Material provided
- Opening Delimiter -

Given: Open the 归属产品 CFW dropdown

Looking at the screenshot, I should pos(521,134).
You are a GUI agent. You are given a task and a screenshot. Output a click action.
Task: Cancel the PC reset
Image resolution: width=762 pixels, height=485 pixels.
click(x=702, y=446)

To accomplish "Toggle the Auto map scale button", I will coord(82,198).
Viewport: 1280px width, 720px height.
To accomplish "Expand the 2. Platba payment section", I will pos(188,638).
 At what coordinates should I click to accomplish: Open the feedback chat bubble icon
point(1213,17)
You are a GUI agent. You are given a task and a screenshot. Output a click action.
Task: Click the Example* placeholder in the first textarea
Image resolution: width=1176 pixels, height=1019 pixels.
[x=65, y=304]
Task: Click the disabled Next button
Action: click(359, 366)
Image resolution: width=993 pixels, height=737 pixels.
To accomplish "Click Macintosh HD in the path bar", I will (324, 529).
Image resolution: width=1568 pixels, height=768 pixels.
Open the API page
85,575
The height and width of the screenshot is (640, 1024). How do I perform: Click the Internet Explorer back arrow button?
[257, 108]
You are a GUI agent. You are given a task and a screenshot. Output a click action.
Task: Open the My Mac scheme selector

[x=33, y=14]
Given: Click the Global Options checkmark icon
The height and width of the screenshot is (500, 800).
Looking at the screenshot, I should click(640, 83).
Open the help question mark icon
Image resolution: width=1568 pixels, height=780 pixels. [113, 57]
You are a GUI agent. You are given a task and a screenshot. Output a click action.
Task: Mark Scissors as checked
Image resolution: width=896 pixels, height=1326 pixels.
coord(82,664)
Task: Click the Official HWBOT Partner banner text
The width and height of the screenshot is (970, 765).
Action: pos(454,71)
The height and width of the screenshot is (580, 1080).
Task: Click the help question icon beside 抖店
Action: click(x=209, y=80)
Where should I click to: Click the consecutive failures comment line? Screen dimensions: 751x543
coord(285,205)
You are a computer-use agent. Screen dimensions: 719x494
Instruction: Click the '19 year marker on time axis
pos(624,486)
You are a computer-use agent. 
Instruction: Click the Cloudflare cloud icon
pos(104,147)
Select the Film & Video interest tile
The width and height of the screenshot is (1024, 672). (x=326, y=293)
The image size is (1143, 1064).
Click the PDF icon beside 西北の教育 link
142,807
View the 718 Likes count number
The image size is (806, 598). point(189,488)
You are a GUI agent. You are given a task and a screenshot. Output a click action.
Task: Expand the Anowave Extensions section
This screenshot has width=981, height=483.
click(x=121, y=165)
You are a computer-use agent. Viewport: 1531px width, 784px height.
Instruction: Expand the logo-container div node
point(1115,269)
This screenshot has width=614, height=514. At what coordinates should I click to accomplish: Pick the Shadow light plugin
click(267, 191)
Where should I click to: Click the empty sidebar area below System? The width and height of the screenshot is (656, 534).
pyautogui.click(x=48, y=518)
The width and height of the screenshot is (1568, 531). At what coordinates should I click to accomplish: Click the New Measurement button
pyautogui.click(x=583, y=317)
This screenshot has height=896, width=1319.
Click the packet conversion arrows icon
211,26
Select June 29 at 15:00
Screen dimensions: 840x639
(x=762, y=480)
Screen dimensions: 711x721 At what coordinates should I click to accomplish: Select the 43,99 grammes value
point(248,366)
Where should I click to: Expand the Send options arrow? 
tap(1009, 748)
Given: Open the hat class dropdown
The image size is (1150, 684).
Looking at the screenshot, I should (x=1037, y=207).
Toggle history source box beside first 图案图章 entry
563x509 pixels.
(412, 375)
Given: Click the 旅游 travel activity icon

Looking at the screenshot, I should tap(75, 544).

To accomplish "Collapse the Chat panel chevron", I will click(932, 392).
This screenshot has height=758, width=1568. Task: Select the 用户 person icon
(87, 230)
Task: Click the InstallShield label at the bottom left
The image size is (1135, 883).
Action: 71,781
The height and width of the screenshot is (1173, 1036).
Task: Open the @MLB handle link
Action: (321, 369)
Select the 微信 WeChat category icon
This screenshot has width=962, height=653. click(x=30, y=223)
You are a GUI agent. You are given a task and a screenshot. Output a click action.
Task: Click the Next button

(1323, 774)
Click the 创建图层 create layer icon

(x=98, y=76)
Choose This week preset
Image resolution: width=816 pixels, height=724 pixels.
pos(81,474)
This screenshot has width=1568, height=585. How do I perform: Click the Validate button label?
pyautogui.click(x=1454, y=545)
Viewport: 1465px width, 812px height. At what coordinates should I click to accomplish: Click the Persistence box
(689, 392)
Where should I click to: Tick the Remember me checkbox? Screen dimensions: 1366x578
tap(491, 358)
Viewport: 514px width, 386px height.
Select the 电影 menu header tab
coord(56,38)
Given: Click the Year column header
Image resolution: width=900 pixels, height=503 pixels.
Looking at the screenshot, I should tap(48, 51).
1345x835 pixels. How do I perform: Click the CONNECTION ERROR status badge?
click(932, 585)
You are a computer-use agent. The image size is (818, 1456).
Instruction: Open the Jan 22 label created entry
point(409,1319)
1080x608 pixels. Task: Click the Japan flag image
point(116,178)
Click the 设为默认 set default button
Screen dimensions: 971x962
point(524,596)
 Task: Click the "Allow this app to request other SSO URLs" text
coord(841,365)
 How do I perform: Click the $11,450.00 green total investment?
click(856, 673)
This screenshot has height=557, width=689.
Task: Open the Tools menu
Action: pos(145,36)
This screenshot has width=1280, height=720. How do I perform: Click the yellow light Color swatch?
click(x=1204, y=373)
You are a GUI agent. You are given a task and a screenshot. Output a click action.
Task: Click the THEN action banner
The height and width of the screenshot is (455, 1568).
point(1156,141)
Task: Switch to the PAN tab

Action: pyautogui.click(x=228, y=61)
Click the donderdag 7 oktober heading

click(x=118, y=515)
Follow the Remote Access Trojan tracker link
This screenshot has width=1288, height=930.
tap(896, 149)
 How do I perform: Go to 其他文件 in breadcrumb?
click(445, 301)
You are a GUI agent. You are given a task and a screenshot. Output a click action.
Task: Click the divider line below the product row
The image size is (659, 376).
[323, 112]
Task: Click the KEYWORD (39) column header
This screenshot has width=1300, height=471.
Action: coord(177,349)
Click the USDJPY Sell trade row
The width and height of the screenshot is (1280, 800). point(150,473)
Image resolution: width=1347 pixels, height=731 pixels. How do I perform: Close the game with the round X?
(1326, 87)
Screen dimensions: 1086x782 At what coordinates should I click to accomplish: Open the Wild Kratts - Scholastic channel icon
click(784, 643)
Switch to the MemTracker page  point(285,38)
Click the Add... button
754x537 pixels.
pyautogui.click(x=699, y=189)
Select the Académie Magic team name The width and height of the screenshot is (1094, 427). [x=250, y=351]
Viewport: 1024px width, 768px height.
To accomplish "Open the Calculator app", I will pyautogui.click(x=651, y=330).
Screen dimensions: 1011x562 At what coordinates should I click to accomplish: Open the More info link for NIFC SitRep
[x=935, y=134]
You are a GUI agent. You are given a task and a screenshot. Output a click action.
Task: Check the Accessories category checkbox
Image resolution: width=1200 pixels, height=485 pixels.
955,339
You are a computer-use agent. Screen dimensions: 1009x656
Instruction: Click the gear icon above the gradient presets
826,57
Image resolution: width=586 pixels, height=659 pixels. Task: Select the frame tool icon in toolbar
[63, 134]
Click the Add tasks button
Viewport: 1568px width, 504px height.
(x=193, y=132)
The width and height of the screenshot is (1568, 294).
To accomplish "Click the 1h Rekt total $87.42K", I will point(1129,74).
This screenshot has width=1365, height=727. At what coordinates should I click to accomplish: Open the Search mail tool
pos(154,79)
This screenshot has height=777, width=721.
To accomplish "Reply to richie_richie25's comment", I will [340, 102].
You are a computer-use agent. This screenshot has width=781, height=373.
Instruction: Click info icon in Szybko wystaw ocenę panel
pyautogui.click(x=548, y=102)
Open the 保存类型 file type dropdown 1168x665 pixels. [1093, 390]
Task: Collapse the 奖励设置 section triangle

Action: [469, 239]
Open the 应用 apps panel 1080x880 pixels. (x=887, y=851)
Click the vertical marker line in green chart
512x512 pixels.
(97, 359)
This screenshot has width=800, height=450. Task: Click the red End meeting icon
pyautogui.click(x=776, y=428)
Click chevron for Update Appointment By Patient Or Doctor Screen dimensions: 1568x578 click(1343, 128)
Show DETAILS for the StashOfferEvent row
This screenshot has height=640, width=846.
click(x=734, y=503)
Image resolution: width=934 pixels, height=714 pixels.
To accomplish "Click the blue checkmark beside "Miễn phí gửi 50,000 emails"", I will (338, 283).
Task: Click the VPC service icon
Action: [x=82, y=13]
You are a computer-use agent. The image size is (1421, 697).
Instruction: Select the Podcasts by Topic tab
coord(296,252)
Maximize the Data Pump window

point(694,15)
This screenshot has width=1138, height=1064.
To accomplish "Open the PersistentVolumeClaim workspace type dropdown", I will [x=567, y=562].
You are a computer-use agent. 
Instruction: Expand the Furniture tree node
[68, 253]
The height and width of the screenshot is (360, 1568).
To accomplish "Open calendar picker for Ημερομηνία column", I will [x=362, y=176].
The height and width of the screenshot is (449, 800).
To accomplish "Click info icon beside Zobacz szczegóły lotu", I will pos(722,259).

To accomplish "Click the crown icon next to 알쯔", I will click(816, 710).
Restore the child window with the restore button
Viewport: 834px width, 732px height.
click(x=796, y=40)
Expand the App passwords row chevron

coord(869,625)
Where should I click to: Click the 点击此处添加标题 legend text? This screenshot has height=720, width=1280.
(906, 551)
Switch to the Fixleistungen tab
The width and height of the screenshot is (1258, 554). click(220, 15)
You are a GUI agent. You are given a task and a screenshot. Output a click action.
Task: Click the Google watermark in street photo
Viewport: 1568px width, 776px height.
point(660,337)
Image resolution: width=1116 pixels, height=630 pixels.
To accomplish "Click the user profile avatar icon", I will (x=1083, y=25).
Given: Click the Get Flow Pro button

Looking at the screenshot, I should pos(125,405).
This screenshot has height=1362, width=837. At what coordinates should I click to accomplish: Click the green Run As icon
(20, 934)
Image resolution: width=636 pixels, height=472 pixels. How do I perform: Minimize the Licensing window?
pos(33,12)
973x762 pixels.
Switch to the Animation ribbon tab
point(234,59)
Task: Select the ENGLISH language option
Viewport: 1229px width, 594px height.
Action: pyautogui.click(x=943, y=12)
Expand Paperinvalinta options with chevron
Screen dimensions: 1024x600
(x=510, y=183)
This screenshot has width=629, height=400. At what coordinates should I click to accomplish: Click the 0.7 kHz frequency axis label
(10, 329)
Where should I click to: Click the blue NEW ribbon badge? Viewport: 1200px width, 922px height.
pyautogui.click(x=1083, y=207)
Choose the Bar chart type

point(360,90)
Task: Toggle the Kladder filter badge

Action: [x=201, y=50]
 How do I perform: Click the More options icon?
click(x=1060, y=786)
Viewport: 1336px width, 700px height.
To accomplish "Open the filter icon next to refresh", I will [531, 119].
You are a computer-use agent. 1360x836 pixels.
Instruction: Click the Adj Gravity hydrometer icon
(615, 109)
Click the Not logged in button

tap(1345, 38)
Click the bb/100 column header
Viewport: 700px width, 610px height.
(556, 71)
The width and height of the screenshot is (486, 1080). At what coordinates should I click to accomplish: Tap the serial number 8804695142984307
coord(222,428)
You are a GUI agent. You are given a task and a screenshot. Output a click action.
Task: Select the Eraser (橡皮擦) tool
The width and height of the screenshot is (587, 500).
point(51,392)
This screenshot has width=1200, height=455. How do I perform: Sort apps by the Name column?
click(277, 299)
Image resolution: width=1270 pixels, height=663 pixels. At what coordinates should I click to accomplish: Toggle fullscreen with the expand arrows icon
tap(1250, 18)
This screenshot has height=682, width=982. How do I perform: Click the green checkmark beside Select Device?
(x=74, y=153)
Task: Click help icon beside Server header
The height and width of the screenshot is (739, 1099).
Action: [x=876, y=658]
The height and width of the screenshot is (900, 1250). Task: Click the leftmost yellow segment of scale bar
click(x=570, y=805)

- Closing Delimiter -

Your task
The required output is the exact run of lines from the beginning of the listing above to the line that contains "Task: Click the Official", inclusive of both.

Written response
Given: Open the 归属产品 CFW dropdown

Looking at the screenshot, I should pos(521,134).
You are a GUI agent. You are given a task and a screenshot. Output a click action.
Task: Cancel the PC reset
Image resolution: width=762 pixels, height=485 pixels.
click(x=702, y=446)

To accomplish "Toggle the Auto map scale button", I will coord(82,198).
Viewport: 1280px width, 720px height.
To accomplish "Expand the 2. Platba payment section", I will pos(188,638).
 At what coordinates should I click to accomplish: Open the feedback chat bubble icon
point(1213,17)
You are a GUI agent. You are given a task and a screenshot. Output a click action.
Task: Click the Example* placeholder in the first textarea
Image resolution: width=1176 pixels, height=1019 pixels.
[x=65, y=304]
Task: Click the disabled Next button
Action: click(359, 366)
Image resolution: width=993 pixels, height=737 pixels.
To accomplish "Click Macintosh HD in the path bar", I will (324, 529).
Image resolution: width=1568 pixels, height=768 pixels.
Open the API page
85,575
The height and width of the screenshot is (640, 1024). How do I perform: Click the Internet Explorer back arrow button?
[257, 108]
You are a GUI agent. You are given a task and a screenshot. Output a click action.
Task: Open the My Mac scheme selector

[x=33, y=14]
Given: Click the Global Options checkmark icon
The height and width of the screenshot is (500, 800).
Looking at the screenshot, I should click(640, 83).
Open the help question mark icon
Image resolution: width=1568 pixels, height=780 pixels. [113, 57]
You are a GUI agent. You are given a task and a screenshot. Output a click action.
Task: Mark Scissors as checked
Image resolution: width=896 pixels, height=1326 pixels.
coord(82,664)
Task: Click the Official HWBOT Partner banner text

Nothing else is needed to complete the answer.